Atrasos de fala atingem até 15% das crianças em idade pré-escolar no Brasil. Especialistas alertam que esperar demais pode comprometer a alfabetização, a socialização e até a autoestima
“Cada criança tem seu tempo”. Essa frase, repetida entre pais e familiares, muitas vezes serve de consolo diante de um atraso na fala. Mas até que ponto essa ideia é verdadeira? De acordo com a Sociedade Brasileira de Fonoaudiologia (SBFa), 15% das crianças em idade pré-escolar apresentam algum tipo de distúrbio ou atraso no desenvolvimento da fala. O dado ganha relevância diante de outro número: segundo o IBGE, o Brasil tem hoje mais de 18 milhões de crianças de 0 a 6 anos — ou seja, pelo menos 2,7 milhões podem enfrentar dificuldades de linguagem.

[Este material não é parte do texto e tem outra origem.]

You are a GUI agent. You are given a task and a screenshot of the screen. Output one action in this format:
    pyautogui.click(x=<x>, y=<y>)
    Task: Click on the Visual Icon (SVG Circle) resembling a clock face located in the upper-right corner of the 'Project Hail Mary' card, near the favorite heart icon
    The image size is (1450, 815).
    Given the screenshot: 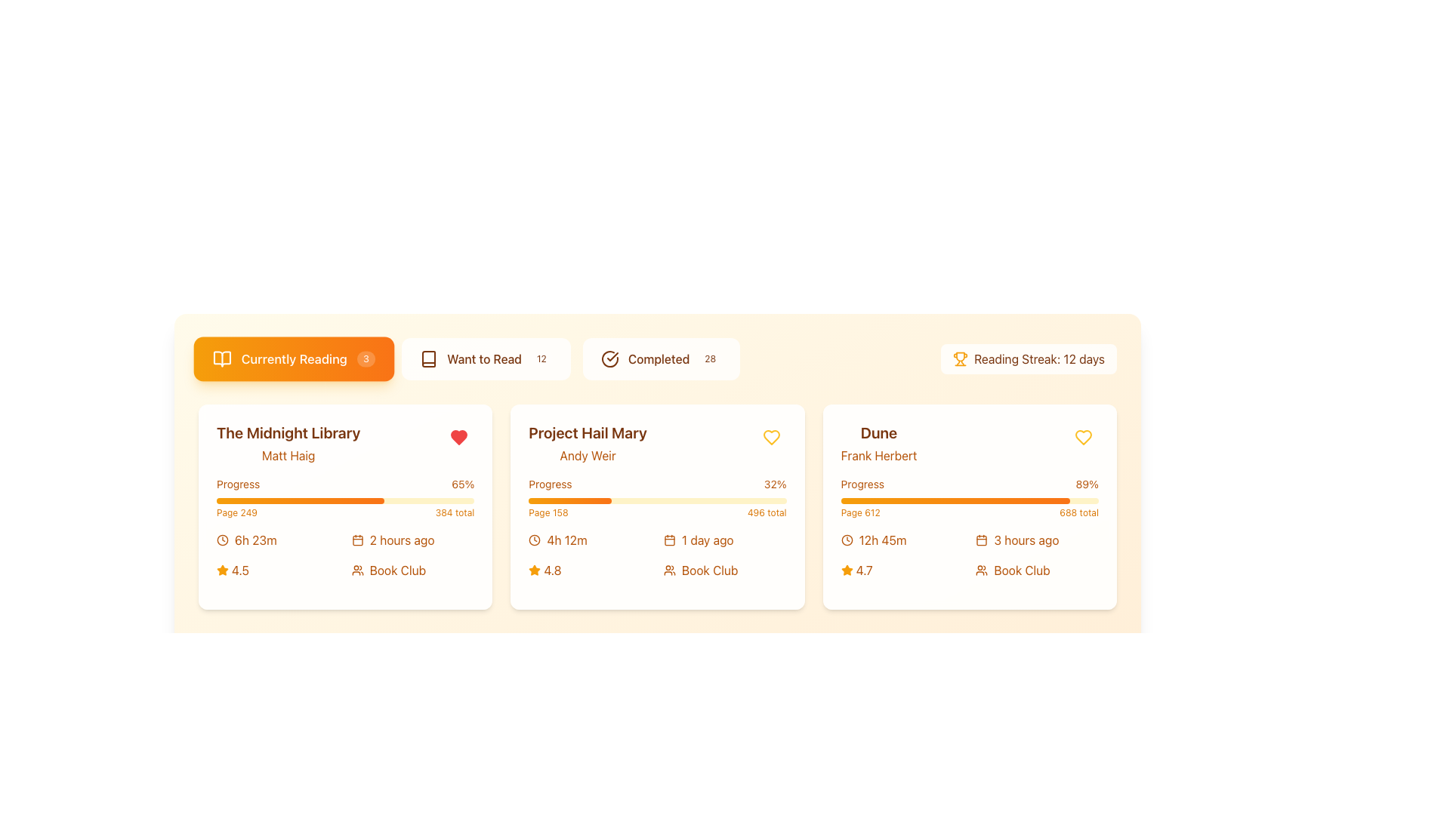 What is the action you would take?
    pyautogui.click(x=535, y=540)
    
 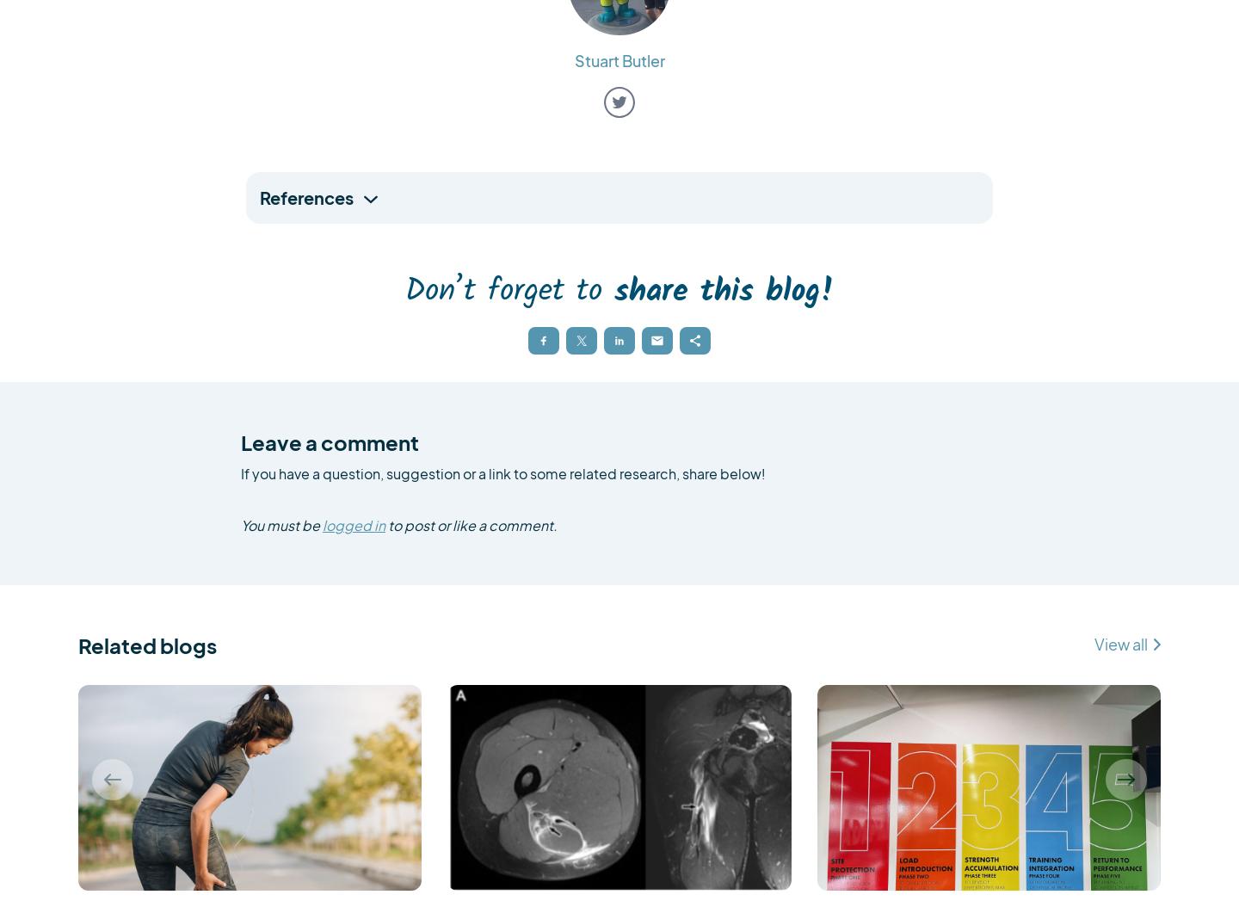 I want to click on 'References', so click(x=259, y=196).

A fonoaudióloga Adriana Fiore, que atua há mais de 20 anos no atendimento infantil, explica que o atraso pode ser confundido com variações individuais, mas existem marcos claros para observar. “Se até 12 meses a criança não balbucia; se até 2 anos não consegue formar palavras simples; ou se até 3 anos ainda não constrói frases curtas, isso já é um sinal de alerta. O ideal é procurar avaliação fonoaudiológica para descartar ou confirmar a necessidade de intervenção”, orienta.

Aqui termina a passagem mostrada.